### Verilen Görev A
Kayıtlarda "Open Graciana Peñafort's" ifadesini içeren satırdan "The height and width of the screenshot is (857, 1200)." ifadesini içeren satıra kadar, iki uç da dahil, satırları aynen tekrarlar mısın?

### Sunulan Alıntı
▬▬▬

“Yüzyılların hesapları görülüyordu”; Lozan Barış Konferansı (2)
İngiltere Dışişleri Bakanı Lord Curzon’un treni 4 Şubat 1923 Pazar günü Lozan’dan ayrılır. Aynı gün yapılan toplantıda bir ara İsmet Paşa, Lord Curzon’a şöyle demiştir: “Memleketime gittiğim zaman söyleyeceğim, bütün dünyaya ilan edeceğim, Lord Curzon sulh istemiyordu, müzakereleri kısır bir sonuca vardırmak için elinden geleni yaptı. Konferans kesildi, yeniden harp başlayacak, diyeceğim. Sırf sulh yapmamak için, nerede bir bahane bulduysan, onların hepsinin üzerinde ısrar ederek konferansı akamete uğrattın. Benim kanaatim budur.”
Lord Curzon kızarak karşılık verecek, toplantı bu hava içinde sürecek, Türk heyeti kararlarında ısrarcı olacaktır. İsmet Paşa toplantıyı, “Saatlerce süren bu mücadeleye hakiki bir çekişme ve boğuşma denebilir.” şeklinde betimleyecektir. İtilaf Devletlerinin temsilcileri kararlarını her hal ve şartta kabul ettirmek peşindedirler. İsmet Paşa, “Nihayet hiçbir neticeye varamadık ve biz salonu terk ettik.” diye yazacaktır hatıralarında.
İsmet Paşa, 7 Şubat’ta şu notu düşer defterine: “Umumî endişe: Ankara’ya gidersem her şeyi değiştireceğiz.” 16 Şubat’ta varılır İstanbul’a, oradan da Eskişehir’e. Üç gün sonra Eskişehir’de, Mustafa Kemal Paşa, Fevzi Paşa ve İsmet Paşa buluşurlar. Bir trende akşama kadar durum değerlendirmesi yaparlar. Mustafa Kemal Eskişehir’e, İzmir’de toplanan İktisat Kongresi’nin açılışına katıldıktan sonra gelmiştir. Görüşmeden sonra birlikte Ankara’ya dönerler.
İsmet Paşa, TBMM’nin gizli oturumunda Lozan barış görüşmeleri hakkında geniş açıklamalarda bulunur ve yeni direktif ister. İtilaf Devletleri temsilcilerinin verdiği “Muahede projesi” yani antlaşma şartları günlerce görüşülür TBMM’de. Meclis’imizdeki muhaliflerin düşmanca tutumları ise üzücüdür. Mustafa Kemal, “Sanki barış olmuşken İsmet Paşa yapmamış, geri dönmüş… Delege heyeti Bakanlar Kurulu’nun direktifine aykırı hareket etmiş.” * diye ifade edecektir bu durumu.

▬▬▬

### Toplanan veriler
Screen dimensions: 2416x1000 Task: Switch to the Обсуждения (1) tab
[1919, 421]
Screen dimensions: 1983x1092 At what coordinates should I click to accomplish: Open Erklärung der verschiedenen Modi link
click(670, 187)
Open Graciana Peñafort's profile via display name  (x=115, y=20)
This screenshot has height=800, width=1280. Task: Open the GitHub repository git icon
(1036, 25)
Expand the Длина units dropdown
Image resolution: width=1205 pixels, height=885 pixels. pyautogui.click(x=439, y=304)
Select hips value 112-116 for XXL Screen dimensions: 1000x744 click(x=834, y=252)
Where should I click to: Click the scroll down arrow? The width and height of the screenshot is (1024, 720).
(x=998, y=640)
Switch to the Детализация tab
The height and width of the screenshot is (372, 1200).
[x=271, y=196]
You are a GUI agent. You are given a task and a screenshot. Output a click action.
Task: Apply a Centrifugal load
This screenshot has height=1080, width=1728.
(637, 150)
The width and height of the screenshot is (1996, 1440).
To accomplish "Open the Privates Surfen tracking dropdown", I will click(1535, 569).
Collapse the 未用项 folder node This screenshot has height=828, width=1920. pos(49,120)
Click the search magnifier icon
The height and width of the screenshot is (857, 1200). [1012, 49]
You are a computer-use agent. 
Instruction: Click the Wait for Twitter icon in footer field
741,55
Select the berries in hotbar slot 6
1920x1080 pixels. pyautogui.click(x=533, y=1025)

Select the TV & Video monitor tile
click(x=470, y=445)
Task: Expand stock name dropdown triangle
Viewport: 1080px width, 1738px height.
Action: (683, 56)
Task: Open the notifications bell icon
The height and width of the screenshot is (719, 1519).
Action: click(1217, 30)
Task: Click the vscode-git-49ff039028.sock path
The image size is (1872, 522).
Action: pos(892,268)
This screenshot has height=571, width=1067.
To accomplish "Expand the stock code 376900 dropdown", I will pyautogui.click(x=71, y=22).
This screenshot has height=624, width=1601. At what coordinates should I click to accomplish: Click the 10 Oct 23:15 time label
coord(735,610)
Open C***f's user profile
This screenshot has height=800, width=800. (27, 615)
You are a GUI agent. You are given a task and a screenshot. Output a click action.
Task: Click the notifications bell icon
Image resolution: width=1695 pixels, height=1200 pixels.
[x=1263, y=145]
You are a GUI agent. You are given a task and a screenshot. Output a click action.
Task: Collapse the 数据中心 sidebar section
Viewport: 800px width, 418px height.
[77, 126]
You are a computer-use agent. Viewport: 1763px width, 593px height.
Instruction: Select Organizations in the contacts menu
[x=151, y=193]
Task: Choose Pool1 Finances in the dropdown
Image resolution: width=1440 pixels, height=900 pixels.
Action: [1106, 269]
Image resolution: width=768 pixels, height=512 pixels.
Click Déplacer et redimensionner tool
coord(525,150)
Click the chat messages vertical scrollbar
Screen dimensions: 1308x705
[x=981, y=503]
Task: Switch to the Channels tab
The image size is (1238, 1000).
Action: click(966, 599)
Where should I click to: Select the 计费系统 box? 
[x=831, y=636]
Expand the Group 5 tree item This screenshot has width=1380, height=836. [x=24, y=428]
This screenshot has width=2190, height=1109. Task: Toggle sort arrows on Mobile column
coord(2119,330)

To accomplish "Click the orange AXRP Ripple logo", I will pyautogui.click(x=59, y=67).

▬▬▬

### Verilen Görev B
Lozan konferansı metninden "Lord Curzon kızarak" ile "diye yazacaktır hatıralarında." arasındaki kısmı, ikisi de dahil, olduğu gibi aktarır mısın?

### Çözüm A
Open Graciana Peñafort's profile via display name  (x=115, y=20)
This screenshot has height=800, width=1280. Task: Open the GitHub repository git icon
(1036, 25)
Expand the Длина units dropdown
Image resolution: width=1205 pixels, height=885 pixels. pyautogui.click(x=439, y=304)
Select hips value 112-116 for XXL Screen dimensions: 1000x744 click(x=834, y=252)
Where should I click to: Click the scroll down arrow? The width and height of the screenshot is (1024, 720).
(x=998, y=640)
Switch to the Детализация tab
The height and width of the screenshot is (372, 1200).
[x=271, y=196]
You are a GUI agent. You are given a task and a screenshot. Output a click action.
Task: Apply a Centrifugal load
This screenshot has height=1080, width=1728.
(637, 150)
The width and height of the screenshot is (1996, 1440).
To accomplish "Open the Privates Surfen tracking dropdown", I will click(1535, 569).
Collapse the 未用项 folder node This screenshot has height=828, width=1920. pos(49,120)
Click the search magnifier icon
The height and width of the screenshot is (857, 1200). [1012, 49]

### Çözüm B
Lord Curzon kızarak karşılık verecek, toplantı bu hava içinde sürecek, Türk heyeti kararlarında ısrarcı olacaktır. İsmet Paşa toplantıyı, “Saatlerce süren bu mücadeleye hakiki bir çekişme ve boğuşma denebilir.” şeklinde betimleyecektir. İtilaf Devletlerinin temsilcileri kararlarını her hal ve şartta kabul ettirmek peşindedirler. İsmet Paşa, “Nihayet hiçbir neticeye varamadık ve biz salonu terk ettik.” diye yazacaktır hatıralarında.